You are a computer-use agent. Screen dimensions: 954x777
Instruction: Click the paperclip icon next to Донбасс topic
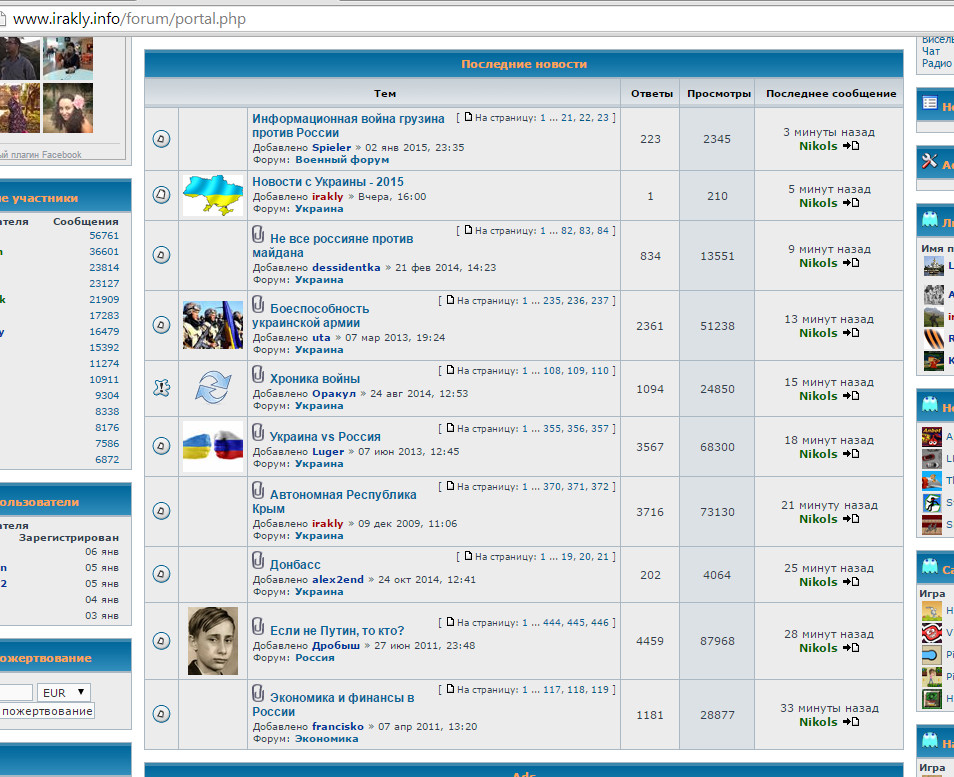click(x=258, y=563)
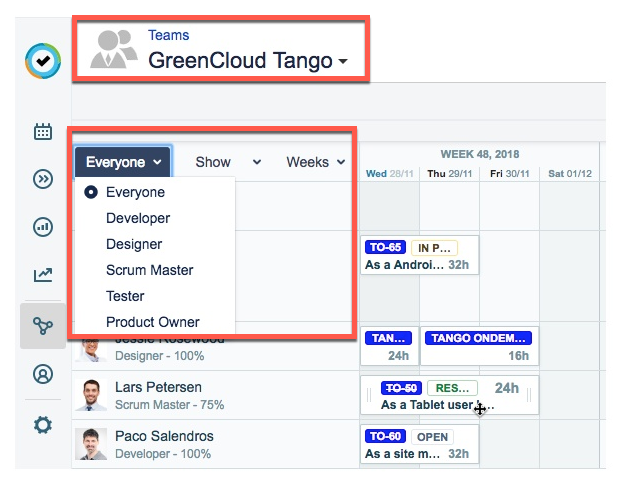
Task: Click Lars Petersen's avatar thumbnail
Action: (x=91, y=395)
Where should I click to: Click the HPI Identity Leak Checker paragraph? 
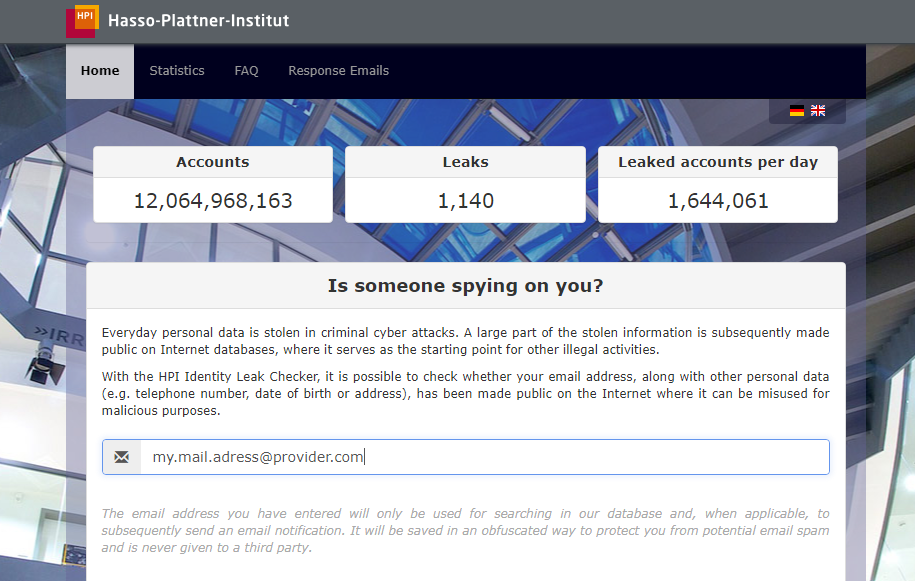(x=465, y=393)
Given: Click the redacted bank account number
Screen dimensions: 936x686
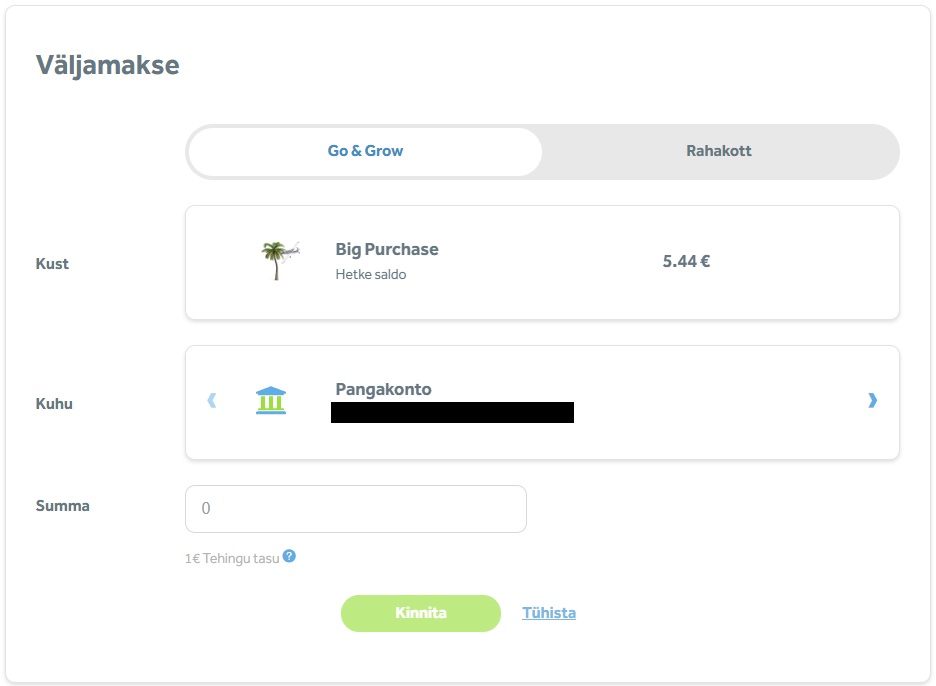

# # #

=== Task goal ===
Reproduce the entries above exactly, without images.

=== Result below ===
You are a computer-use agent. Screen dimensions: 954x777
Instruction: Click the paperclip icon next to Донбасс topic
click(x=258, y=563)
Task: Click Lars Petersen's avatar thumbnail
Action: (x=91, y=395)
Where should I click to: Click the HPI Identity Leak Checker paragraph? 
(x=465, y=393)
Given: Click the redacted bank account number
Screen dimensions: 936x686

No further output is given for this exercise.